Crossbow winder (cranequin) by Ulrich Wildisen, Switzerland, c. 1550 - Higgins Armory Museum
(credit: Wikimedia)
Cranequin, if you mangle French like I do, is pronounced something like "krwa-ne-ke(n)" where that final nasal "n" is not even really said aloud. A cranequin is a mechanical winding apparatus used to draw back the bow on the kinds of crossbows you might use to take down large game. Or a man in armor.

Cranequin (Rack & Pinion)
(credit: Wikipedia)
The limited liability company now has a long history of success as the preferred organization for small businesses. And for a long time now, the State of Colorado allows you to file pretty much all your business paperwork online, something I have to do once a year or so, so I knew exactly where to go. It has become obvious to me over the years that both the State of Colorado and the U.S. government really want you to start a business, and they make it remarkably easy to do so. I established that Cranequin LLC was available as a business name in Colorado, so I submitted the electronic form to create it. After just a few minutes and US$50.00, I had my Colorado business identification number. In the eyes of the law,  Cranequin LLC is a wholly owned subsidiary of Digital Aggregates.

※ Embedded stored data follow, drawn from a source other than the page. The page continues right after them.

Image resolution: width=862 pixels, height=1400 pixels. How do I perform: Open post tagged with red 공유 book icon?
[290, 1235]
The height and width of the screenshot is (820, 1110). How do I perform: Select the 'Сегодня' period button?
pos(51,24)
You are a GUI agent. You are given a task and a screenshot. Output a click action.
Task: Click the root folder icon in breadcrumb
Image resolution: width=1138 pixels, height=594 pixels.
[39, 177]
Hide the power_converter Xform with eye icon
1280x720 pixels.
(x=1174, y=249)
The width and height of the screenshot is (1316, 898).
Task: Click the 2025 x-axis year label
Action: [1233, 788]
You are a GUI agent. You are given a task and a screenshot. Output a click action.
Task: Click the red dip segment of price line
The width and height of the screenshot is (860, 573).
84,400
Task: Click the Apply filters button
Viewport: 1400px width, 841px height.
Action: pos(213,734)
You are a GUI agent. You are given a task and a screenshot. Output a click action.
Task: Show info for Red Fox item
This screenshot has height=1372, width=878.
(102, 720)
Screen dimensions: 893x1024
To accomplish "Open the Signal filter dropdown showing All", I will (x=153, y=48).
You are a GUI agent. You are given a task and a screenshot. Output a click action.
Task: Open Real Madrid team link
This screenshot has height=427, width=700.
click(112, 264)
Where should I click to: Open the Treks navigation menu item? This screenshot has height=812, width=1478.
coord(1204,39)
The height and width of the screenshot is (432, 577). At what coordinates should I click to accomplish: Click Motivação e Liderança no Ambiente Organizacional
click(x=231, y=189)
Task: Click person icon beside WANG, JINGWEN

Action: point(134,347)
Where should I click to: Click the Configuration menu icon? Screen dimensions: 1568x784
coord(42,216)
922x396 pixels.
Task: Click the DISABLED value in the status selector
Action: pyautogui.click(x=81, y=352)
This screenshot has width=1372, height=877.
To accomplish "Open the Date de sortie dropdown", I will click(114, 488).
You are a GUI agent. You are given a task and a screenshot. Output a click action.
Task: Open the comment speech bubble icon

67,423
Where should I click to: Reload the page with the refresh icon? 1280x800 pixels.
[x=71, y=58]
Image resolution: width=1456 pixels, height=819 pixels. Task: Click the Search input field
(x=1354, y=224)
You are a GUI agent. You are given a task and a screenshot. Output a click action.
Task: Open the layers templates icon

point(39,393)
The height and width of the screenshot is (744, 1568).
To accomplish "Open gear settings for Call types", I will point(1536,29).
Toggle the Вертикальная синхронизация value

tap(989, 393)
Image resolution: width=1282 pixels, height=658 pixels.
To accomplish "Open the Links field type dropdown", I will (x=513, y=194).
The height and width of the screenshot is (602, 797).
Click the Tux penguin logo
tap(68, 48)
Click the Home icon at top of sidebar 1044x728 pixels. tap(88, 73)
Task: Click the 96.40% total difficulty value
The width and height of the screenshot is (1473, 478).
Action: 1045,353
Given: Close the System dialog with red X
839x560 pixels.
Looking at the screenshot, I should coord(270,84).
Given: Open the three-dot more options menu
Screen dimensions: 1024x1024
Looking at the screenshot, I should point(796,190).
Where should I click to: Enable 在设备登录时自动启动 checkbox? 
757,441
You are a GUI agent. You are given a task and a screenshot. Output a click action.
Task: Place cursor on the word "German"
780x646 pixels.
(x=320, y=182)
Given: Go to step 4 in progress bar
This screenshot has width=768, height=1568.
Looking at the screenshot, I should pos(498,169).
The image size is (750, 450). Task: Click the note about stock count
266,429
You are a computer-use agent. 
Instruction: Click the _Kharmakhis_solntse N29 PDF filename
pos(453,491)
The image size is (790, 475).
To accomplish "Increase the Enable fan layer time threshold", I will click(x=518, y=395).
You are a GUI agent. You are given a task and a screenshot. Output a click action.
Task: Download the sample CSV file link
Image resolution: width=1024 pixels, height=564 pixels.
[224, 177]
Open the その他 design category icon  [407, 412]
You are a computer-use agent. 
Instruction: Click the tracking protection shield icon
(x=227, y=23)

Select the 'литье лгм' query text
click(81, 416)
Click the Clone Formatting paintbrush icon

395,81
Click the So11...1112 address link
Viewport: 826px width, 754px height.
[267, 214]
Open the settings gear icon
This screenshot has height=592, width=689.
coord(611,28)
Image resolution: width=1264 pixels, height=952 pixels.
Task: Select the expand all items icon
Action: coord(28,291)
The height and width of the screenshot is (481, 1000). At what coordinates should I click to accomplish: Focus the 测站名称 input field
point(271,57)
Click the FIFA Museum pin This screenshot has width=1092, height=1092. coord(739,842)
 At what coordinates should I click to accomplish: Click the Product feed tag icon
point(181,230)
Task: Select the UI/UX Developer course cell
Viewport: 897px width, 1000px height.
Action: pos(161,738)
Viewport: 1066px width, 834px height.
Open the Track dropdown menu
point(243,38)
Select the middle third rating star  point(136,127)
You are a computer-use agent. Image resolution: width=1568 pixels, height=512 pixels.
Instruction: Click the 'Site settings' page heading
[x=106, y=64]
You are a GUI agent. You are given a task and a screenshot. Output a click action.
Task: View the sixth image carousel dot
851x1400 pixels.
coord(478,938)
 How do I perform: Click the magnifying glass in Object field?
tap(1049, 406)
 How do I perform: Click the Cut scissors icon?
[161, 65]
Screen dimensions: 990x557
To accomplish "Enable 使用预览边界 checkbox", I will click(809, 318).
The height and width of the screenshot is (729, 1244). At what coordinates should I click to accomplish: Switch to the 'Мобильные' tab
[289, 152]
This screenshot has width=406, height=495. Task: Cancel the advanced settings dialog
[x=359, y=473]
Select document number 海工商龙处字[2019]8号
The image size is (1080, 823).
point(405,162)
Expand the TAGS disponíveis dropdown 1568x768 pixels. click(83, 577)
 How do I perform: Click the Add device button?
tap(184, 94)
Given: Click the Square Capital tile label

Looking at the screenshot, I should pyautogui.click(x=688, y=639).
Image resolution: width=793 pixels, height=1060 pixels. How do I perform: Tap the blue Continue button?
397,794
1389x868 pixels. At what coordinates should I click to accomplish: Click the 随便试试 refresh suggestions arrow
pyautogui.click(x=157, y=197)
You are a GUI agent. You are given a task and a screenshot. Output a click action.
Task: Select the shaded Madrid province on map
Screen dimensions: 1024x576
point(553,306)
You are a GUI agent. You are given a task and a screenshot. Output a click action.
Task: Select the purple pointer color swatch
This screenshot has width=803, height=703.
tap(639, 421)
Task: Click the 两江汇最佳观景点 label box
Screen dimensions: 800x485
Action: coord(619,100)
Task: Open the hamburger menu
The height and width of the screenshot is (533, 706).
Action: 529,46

Then I went to the Internal Revenue Service web site and with some judicious searching figured out that I probably didn't really need a separate EIN, but it would probably make my tax accountant happy. So with the information from the State of Colorado web site in hand, I registered Cranequin LLC with the IRS and had a federal tax identification number for it. No charge.

Next stop was to Google to set up all the technical infrastructure like electronic mail in their cloud, for the cost of US$5.00 per user per month. There's an annual plan too, which saves you US$10.00 per user per year, but I decided to stick with the pay as you go plan. I was already familiar with the Google's Apps for Work from using the service at one of my clients. It seemed like the obvious choice for a tiny startup (and maybe now for large organizations as well). By far the hardest part of this step was having to laboriously edit the MX DNS records via the Network Solutions website to point electronic mail addressed to cranequin.com to Google, and then learning patience because it takes a while for everything to propagate across the interwebs.

I had already purchased web forwarding from Network Solutions. I hacked at the Digital Aggregates web site to create a really basic home page, nothing more really than a place holder. Then it was back to the Network Solutions website to set up the web forwarding, and www.cranequin.com was born.


All told it took about six hours total, spread across three days. I registered the domain name on Sunday, did the stuff with the State of Colorado, the Internal Revenue Service, and Google on Monday, and the home page and web forwarding on Tuesday. Everything was done online over a web interface. No paper, no signatures.

The up front costs were US$50.00, and the annual costs look to be about US$160.00 for domain services and (so far) two email users. If you do your own tax returns, that's probably it. I piggy backed Cranequin LLC on the same mailbox I rent for a mailing and shipping address for Digital Aggregates Corporation.

Will I keep my little prototype limited liability company? For a while at least. After all, when I created Digital Aggregates Corporation as an experiment, I really had no idea that years later it would become the principle mechanism though which I made a very good living. Maybe I'll have similar success with Cranequin LLC.